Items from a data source
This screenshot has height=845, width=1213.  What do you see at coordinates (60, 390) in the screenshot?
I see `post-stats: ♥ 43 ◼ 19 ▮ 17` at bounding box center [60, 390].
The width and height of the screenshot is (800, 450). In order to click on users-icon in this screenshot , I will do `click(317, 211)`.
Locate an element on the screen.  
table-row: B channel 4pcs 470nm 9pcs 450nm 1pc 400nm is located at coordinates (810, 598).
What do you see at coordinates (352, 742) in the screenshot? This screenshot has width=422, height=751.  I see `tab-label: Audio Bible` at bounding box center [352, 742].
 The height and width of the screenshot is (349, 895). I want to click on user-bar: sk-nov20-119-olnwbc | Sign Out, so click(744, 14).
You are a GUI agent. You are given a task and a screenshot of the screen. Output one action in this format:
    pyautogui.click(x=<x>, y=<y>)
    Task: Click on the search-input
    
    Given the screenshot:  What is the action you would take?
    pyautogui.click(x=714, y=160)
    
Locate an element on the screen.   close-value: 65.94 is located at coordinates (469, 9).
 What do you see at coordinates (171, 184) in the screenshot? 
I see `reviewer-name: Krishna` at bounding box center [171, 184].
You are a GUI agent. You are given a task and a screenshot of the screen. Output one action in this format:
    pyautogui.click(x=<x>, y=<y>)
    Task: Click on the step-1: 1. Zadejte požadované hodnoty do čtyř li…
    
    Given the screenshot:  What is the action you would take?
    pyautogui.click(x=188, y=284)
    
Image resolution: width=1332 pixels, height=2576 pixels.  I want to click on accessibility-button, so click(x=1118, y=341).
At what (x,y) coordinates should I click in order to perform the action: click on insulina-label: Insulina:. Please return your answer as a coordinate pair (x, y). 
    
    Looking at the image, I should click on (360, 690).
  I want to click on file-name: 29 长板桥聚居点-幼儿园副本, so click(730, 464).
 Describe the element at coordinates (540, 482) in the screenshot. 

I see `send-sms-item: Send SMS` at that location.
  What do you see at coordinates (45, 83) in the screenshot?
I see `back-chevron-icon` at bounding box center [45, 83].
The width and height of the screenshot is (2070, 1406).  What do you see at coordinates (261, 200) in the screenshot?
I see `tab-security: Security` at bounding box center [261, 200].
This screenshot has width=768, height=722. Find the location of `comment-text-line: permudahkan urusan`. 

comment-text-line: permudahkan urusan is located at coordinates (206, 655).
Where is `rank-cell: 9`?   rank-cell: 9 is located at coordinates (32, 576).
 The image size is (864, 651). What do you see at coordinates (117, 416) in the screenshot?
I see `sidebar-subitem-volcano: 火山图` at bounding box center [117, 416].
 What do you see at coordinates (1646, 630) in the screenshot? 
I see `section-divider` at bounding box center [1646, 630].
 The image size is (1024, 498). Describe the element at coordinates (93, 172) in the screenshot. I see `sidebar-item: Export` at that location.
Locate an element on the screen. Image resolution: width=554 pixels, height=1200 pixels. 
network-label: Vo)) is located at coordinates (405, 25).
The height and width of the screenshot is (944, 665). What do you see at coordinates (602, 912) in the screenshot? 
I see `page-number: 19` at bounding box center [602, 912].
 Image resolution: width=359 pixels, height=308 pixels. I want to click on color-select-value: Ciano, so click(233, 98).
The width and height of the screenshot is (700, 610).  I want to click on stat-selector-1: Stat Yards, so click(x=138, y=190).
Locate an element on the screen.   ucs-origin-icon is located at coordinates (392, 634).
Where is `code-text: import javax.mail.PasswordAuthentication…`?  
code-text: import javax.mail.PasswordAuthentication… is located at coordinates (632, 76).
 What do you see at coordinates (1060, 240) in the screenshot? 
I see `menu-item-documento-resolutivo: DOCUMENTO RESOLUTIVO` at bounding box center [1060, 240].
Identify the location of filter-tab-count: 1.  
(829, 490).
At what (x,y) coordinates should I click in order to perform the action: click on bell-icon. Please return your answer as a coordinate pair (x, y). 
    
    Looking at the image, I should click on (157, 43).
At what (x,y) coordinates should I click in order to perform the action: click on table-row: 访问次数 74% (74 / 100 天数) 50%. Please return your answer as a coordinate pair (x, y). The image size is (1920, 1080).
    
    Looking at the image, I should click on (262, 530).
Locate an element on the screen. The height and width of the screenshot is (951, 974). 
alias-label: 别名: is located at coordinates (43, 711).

### PROBLEM REQUIREMENTS
Repeat the items above word for word, from the line with "on insulina-label: Insulina:." up to and including the line with "The image size is (1024, 498).".

### YOUR SOLUTION
At what (x,y) coordinates should I click in order to perform the action: click on insulina-label: Insulina:. Please return your answer as a coordinate pair (x, y). 
    
    Looking at the image, I should click on (360, 690).
  I want to click on file-name: 29 长板桥聚居点-幼儿园副本, so click(730, 464).
 Describe the element at coordinates (540, 482) in the screenshot. 

I see `send-sms-item: Send SMS` at that location.
  What do you see at coordinates (45, 83) in the screenshot?
I see `back-chevron-icon` at bounding box center [45, 83].
The width and height of the screenshot is (2070, 1406).  What do you see at coordinates (261, 200) in the screenshot?
I see `tab-security: Security` at bounding box center [261, 200].
This screenshot has width=768, height=722. Find the location of `comment-text-line: permudahkan urusan`. 

comment-text-line: permudahkan urusan is located at coordinates (206, 655).
Where is `rank-cell: 9`?   rank-cell: 9 is located at coordinates (32, 576).
 The image size is (864, 651). What do you see at coordinates (117, 416) in the screenshot?
I see `sidebar-subitem-volcano: 火山图` at bounding box center [117, 416].
 What do you see at coordinates (1646, 630) in the screenshot? 
I see `section-divider` at bounding box center [1646, 630].
 The image size is (1024, 498). Describe the element at coordinates (93, 172) in the screenshot. I see `sidebar-item: Export` at that location.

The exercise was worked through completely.